How can we be sure?
"While they were still in disbelief because of their joy and amazement, He asked them, 'Do you have anything here to eat?' So they gave Him a piece of broiled fish, and He took it and ate it in front of them." Luke 24. 41-43
Can a religious experience be objectively verifiable? That depends on what one means by "religious experience" and the criteria one uses to verify it. The question is also begged, whether what has been so verified remains a "religious experience"? By their nature religious experiences are personal. For example, when Jesus took Peter, James and John up the mountain to witness his transfiguration, described in all 3 synoptic Gospels (Matthew 17:1–8, Mark 9:2–8, Luke 9:28–36), he told them not to tell anyone. For the time being anyway, that was to remain a religious experience, personal to them and to Jesus.
In contrast, Jesus seemed to be keen to establish his resurrection as different to a religious experience, though still unique. So he committed to an unmistakably physical act: eating. But did this change the nature of the experience of those who were present on the occasion - so that it was no longer so much a "religious experience" as an objectively verifiable event? Yes and no. Eating is a creaturely activity establishing that, in witnessing the risen Jesus so doing, they were not seeing a spirit because spirits cannot handle matter. On the other hand, the Bible records the sightings of the risen Jesus, though plentiful (over 500), as being restricted to "those who believed" (1 Corinthians 15.6), which suggests that seeing Jesus remains a "religious experience" - as real to those who experience it as anything objectively verifiable and much more meaningful, yet different.
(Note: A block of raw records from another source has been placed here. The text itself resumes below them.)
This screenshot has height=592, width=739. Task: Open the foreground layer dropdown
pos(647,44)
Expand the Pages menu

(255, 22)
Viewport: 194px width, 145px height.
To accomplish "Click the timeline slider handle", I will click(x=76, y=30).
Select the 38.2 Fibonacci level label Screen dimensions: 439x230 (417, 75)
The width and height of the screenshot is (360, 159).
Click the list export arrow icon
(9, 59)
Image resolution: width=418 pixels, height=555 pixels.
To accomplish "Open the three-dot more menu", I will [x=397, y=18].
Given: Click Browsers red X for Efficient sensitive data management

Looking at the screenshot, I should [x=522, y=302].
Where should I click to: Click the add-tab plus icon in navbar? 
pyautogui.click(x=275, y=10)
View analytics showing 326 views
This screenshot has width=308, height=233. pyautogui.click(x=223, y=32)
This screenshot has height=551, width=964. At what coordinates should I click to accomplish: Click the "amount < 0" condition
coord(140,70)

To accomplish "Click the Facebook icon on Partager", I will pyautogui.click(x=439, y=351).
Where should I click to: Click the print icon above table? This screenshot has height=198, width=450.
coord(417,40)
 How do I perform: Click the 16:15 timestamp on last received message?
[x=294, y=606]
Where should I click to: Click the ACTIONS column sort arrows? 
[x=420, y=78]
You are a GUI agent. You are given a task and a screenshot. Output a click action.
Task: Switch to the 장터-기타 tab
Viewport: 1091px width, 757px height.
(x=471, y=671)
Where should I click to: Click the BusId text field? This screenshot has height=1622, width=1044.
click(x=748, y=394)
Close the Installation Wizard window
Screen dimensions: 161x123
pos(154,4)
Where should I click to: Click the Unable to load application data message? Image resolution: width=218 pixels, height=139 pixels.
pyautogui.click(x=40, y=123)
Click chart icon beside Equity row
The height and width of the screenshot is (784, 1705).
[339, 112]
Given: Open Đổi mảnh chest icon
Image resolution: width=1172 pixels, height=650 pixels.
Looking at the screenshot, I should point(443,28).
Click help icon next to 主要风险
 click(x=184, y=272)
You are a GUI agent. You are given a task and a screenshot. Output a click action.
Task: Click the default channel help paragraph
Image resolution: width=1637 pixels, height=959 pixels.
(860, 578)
Philosophy and psychology have the unnerving ability to undermine much of what we assume to be solid reality, re-presenting it as illusory. How can I prove to you that the computer I am writing this on is other than a figment of my imagination that happens to perform the function I expect of it (most of the time)? Reading this is probably enough to convince you but only because it conforms to your expectation, not because you are able (or inclined) to carry out the scientific tests which would establish its existence. Does that holds true for everything we come to trust and believe in? Is it real in so far as it works, or in so far as it makes better sense than other interpretations of what we are experiencing? Or is it because it reflects something/ someone behind/ above it all?